Stored data entries:
· · · · · · ·
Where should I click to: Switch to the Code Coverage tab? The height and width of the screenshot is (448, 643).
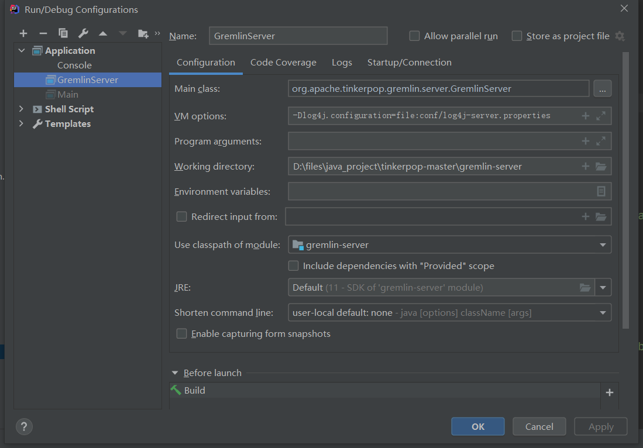click(x=283, y=63)
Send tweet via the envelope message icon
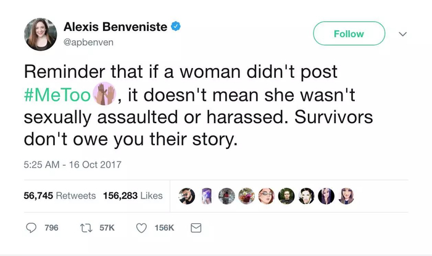The height and width of the screenshot is (256, 432). click(196, 228)
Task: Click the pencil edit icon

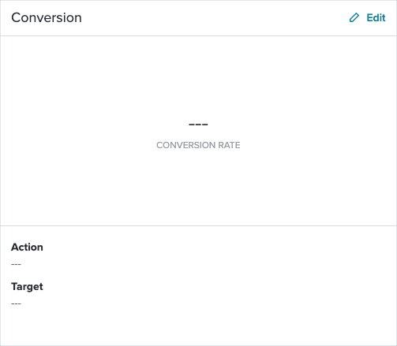Action: point(354,17)
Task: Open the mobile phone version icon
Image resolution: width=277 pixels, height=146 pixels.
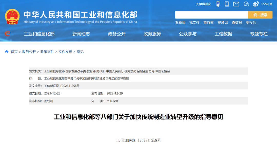Action: coord(227,4)
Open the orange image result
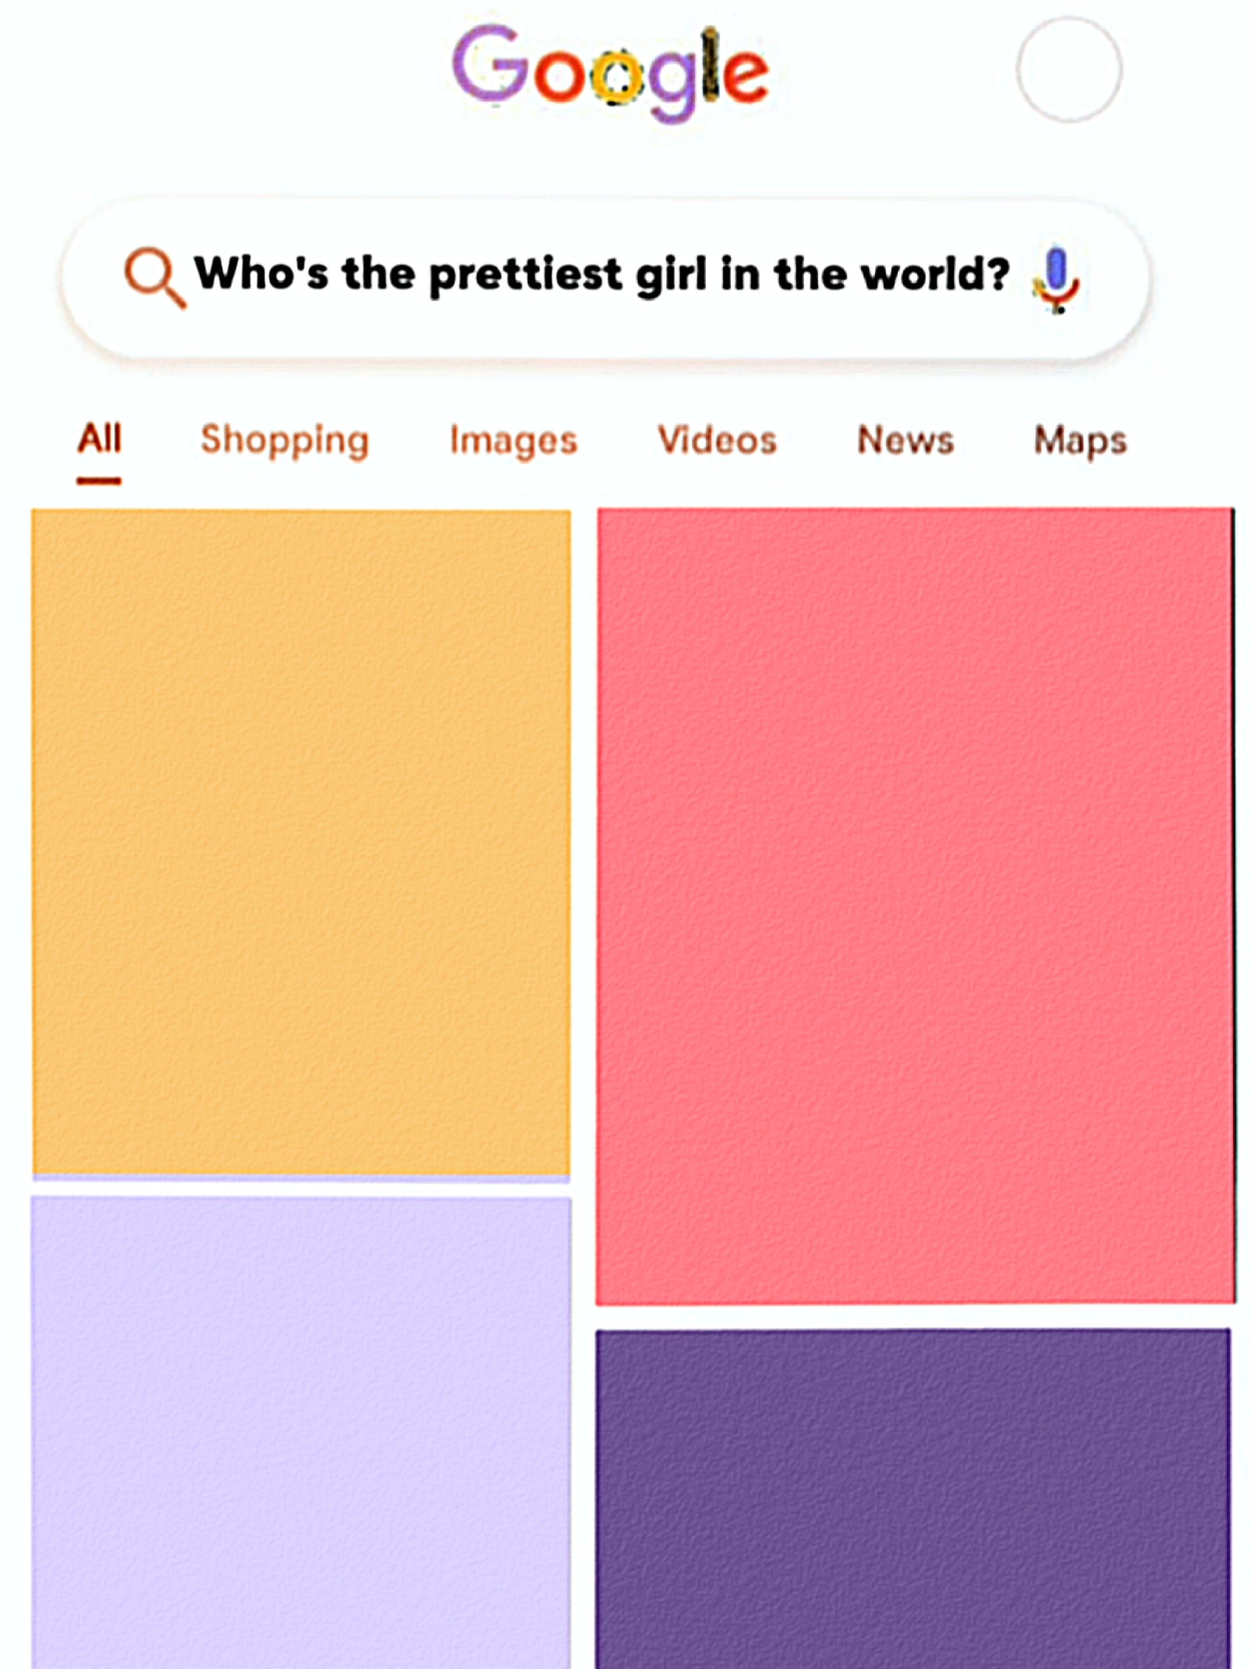1251x1669 pixels. (x=301, y=842)
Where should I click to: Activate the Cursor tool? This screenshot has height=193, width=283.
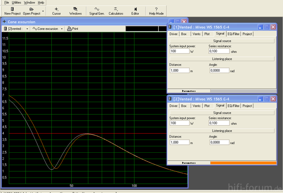56,11
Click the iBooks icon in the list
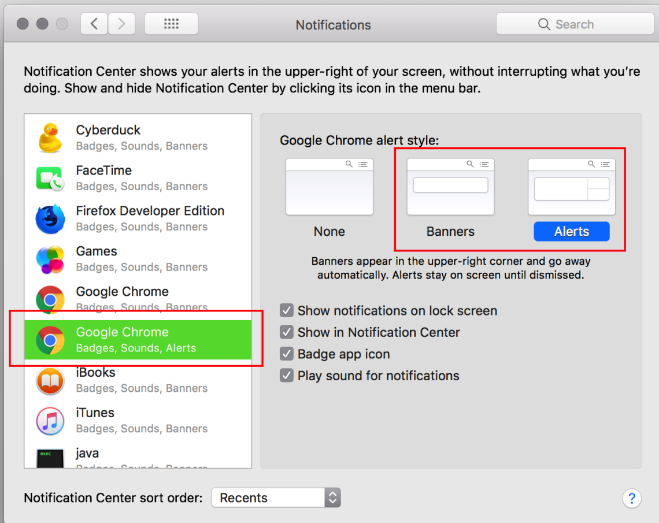This screenshot has height=523, width=659. coord(50,380)
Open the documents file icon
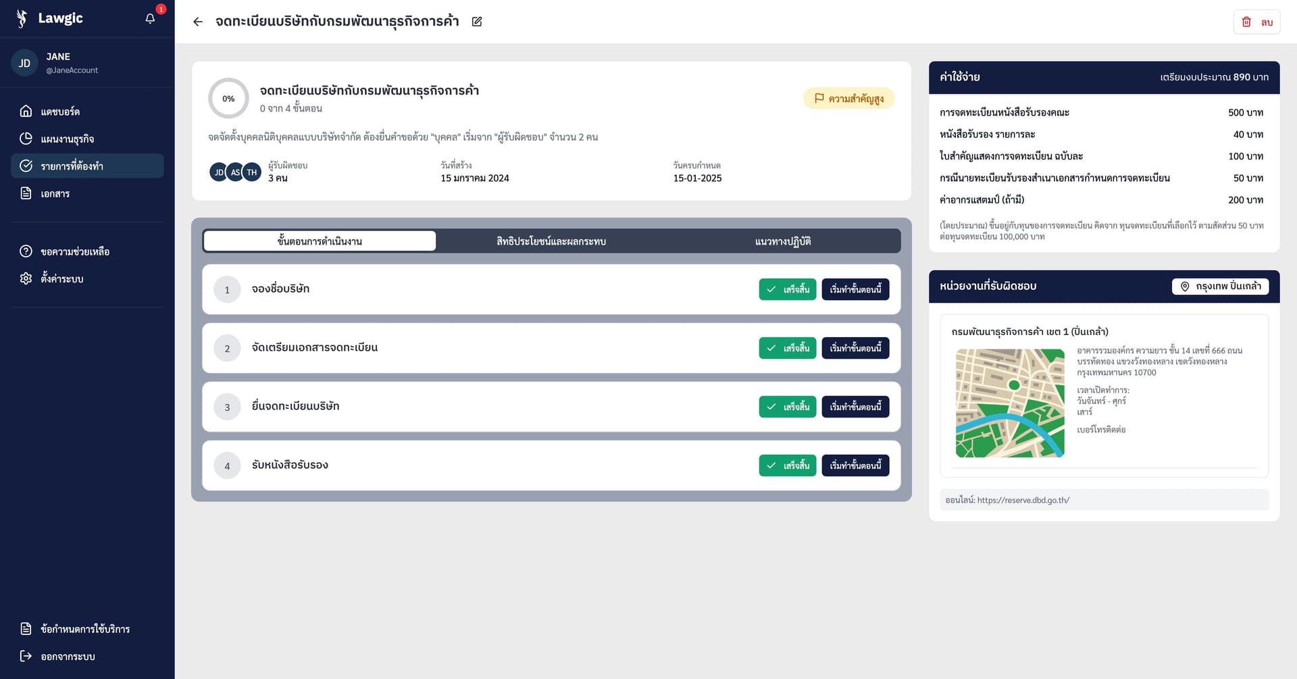The height and width of the screenshot is (679, 1297). [x=26, y=194]
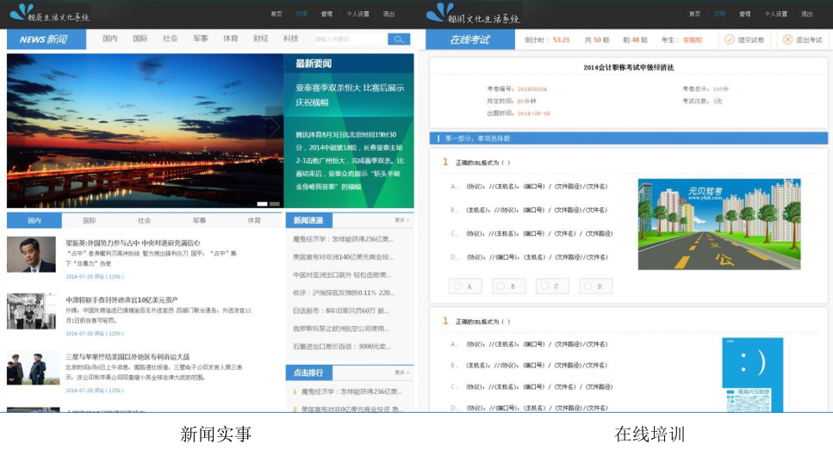Click the keyword search input field
The height and width of the screenshot is (456, 833).
coord(349,40)
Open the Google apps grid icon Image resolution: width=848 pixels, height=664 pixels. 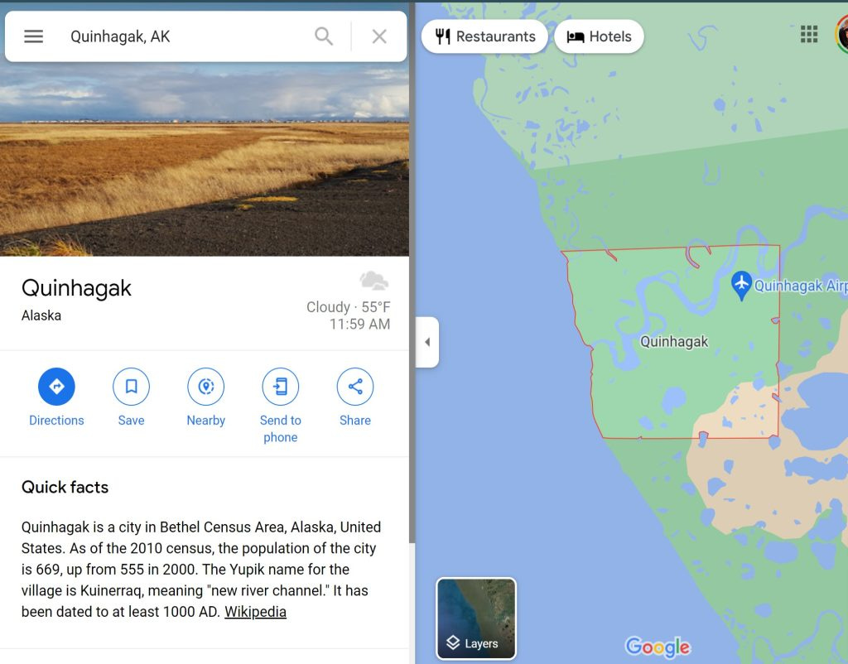808,33
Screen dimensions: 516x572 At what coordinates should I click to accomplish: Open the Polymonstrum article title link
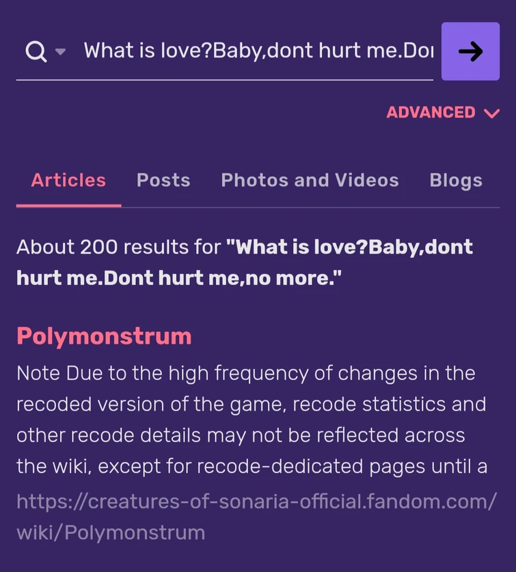click(x=104, y=336)

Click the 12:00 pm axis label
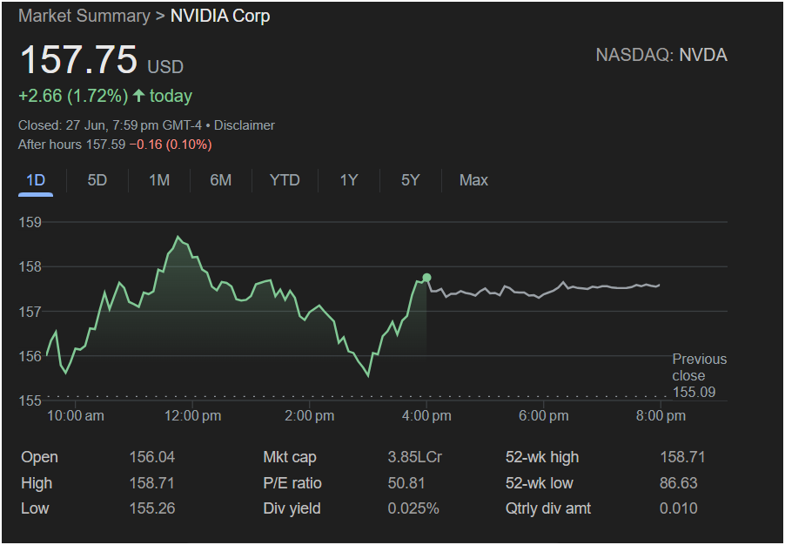tap(192, 416)
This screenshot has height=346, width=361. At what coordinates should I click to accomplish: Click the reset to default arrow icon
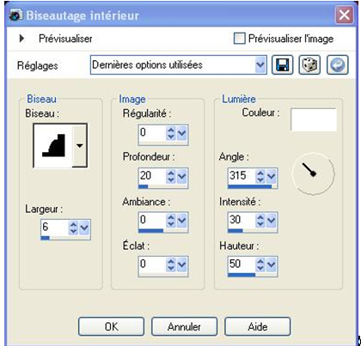(x=338, y=65)
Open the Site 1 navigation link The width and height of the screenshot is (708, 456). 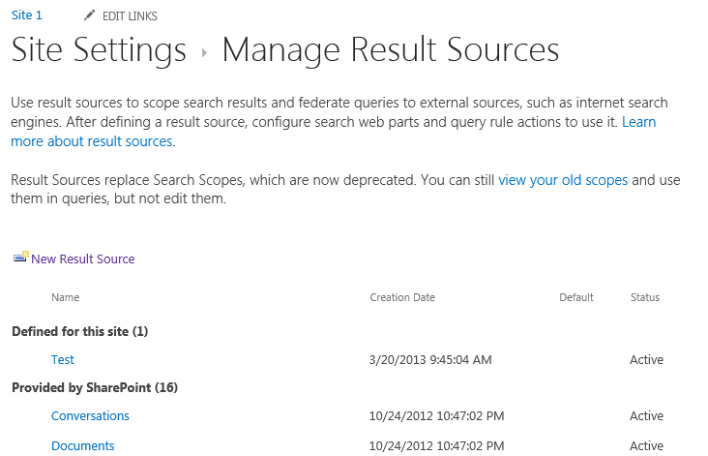pos(27,15)
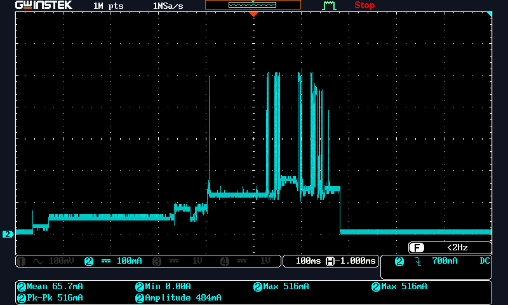
Task: Click the channel 2 ground level marker
Action: 8,234
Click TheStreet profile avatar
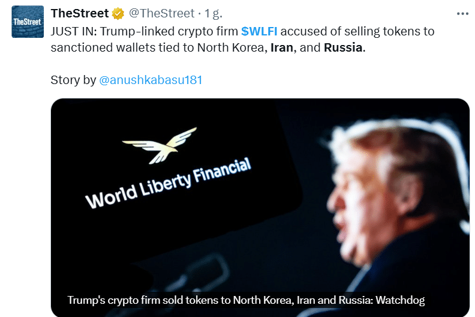The width and height of the screenshot is (475, 317). 28,22
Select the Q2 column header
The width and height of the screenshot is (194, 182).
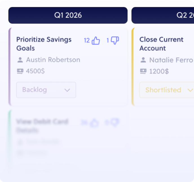tap(163, 15)
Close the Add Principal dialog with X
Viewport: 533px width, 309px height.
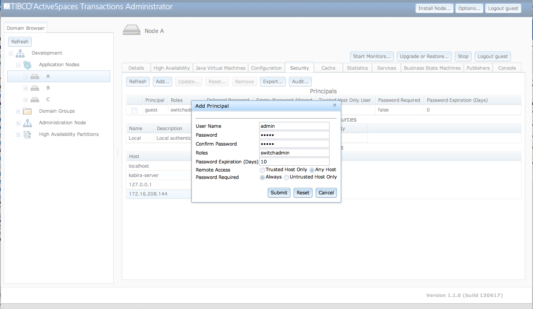[335, 105]
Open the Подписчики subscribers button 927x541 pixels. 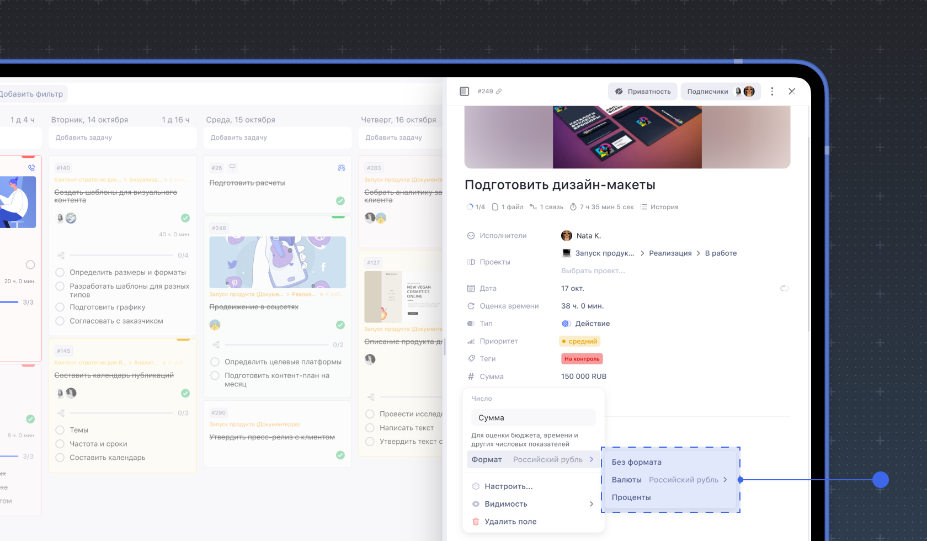click(x=720, y=92)
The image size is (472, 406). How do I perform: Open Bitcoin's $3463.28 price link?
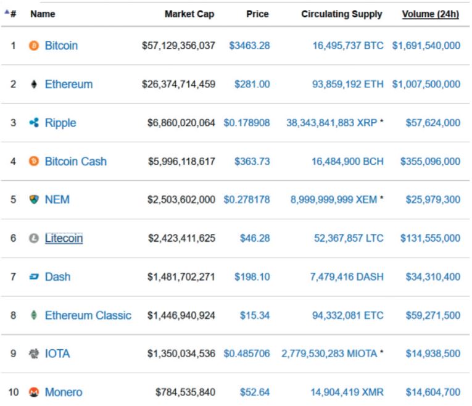pos(249,46)
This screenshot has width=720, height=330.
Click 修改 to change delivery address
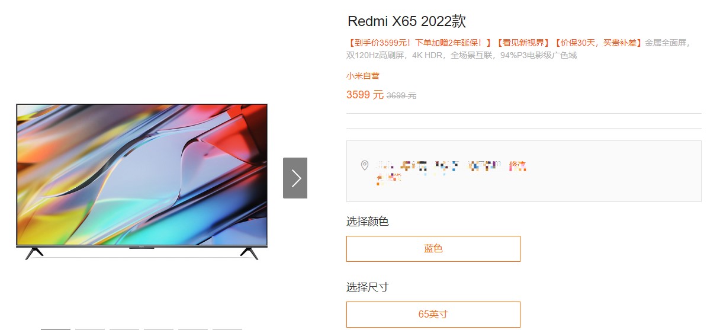click(x=518, y=166)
· · · · · · ·
• WHAT IS EXPECTED:
Each line from the first line of the records through the line containing "Task: Open the mobile phone version icon" must be reproduced exactly, with both ends included and all pictures omitted; nothing else belongs in the answer.

• EXERCISE SOLUTION:
Where should I click to: Switch to the Code Coverage tab? The height and width of the screenshot is (448, 643).
click(x=283, y=63)
Send tweet via the envelope message icon
The height and width of the screenshot is (256, 432). click(196, 228)
Task: Click the pencil edit icon

Action: point(354,17)
Task: Open the mobile phone version icon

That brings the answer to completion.